The time of concentration along our sample hydraulic path is simply the sum of the travel times for the overland flow, shallow concentrated flow, and channel flow.

Tc = Lo + Lsc + Lc

In our example, the time of concentration is calculated as follows:

Tc = 31.5 + 3.57 + 0

Tc = 35.07

So, the time of concentration for our watershed is 35.07 minutes.

Step 6: Intensity

Finding the intensity based on the calculated time of concentration requires us to use an I-D-F curve which specifies the rainfall intensity for a certain region.  Appendix 4D of your text includes I-D-F curves for many counties in Virginia.  If your county is not present, you can use the I-D-F curve of a neighboring county.

Each I-D-F chart includes several different curves, each of which corresponds to a different type of storm.  In this lesson, we will consider the 2 year storm curves, which model the rainfall in the largest storm which typically occurs in the region once every two years.  In a later lesson, I will ask you to use the 10 year storm curves.  The chart also contains a curve for the 5 year storm, the 25 year storm, the 50 year storm, and the 100 year storm.  When working with these curves, keep in mind that these are statistical models --- a 100 year storm is statistically likely to happen once every 100 years, but might happen twice in a decade or never during a century.

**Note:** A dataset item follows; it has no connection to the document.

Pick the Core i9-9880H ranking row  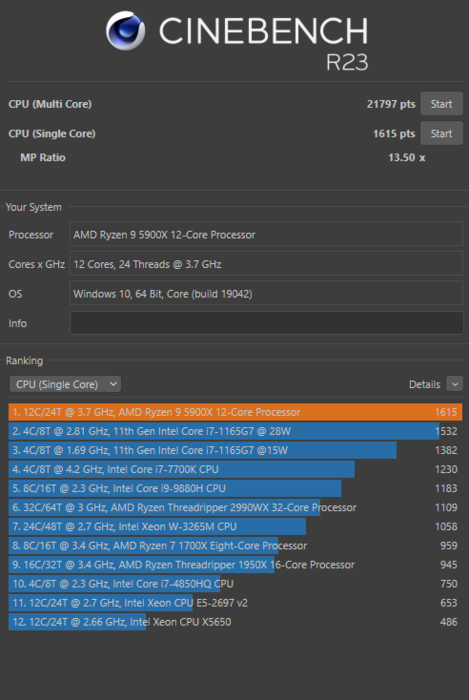(235, 488)
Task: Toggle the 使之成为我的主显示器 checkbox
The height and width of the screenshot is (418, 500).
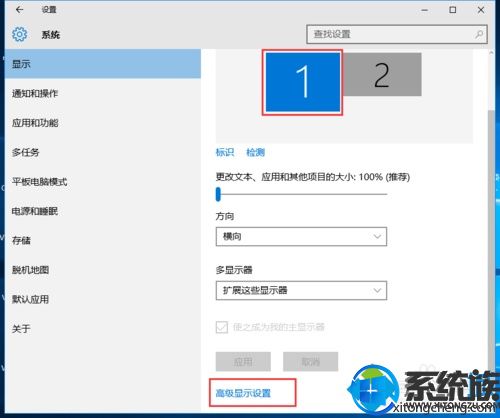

In our case, we will be using the 2-year storm data for Wise County.   On the correct chart, we find a duration of 35.07 minutes on the horizontal axis.  Then we draw a vertical line from this point until it reaches the correct I-D-F curve --- the one labelled as a 2-year storm curve.  From this point, we draw a line horizontally until it reaches the vertical axis.  This point is the rainfall intensity. Using the time of concentration of 35.07 minutes and the 2-year storm model for Wise County, we have an intensity of 1.78 inches per hour.

Step 7: Estimating Peak Runoff

Now we have all of the information we need to estimate peak runoff in our watershed using the Rational Method.

The rational formula is:

Q  =  C i A

Where:

 Q = Peak rate of runoff in cubic feet per second C = Runoff coefficient, an empirical coefficient representing a relationship between rainfall and runoff i = Average intensity of rainfall for the time of concentration (Tc) for a selected design storm A = Drainage area in acres

Since our watershed is a relatively steep pasture with heavy soil, the C value is 0.40.  The drainage area was calculated as 14.4 acres, and the intensity has just been shown to be 1.78 inches per hour.  So the peak runoff is:

Q = (0.40) (1.78) (14.4)

Q = 10.25

The peak runoff during a 2-year storm in our watershed would be 10.25 cubic feet per second.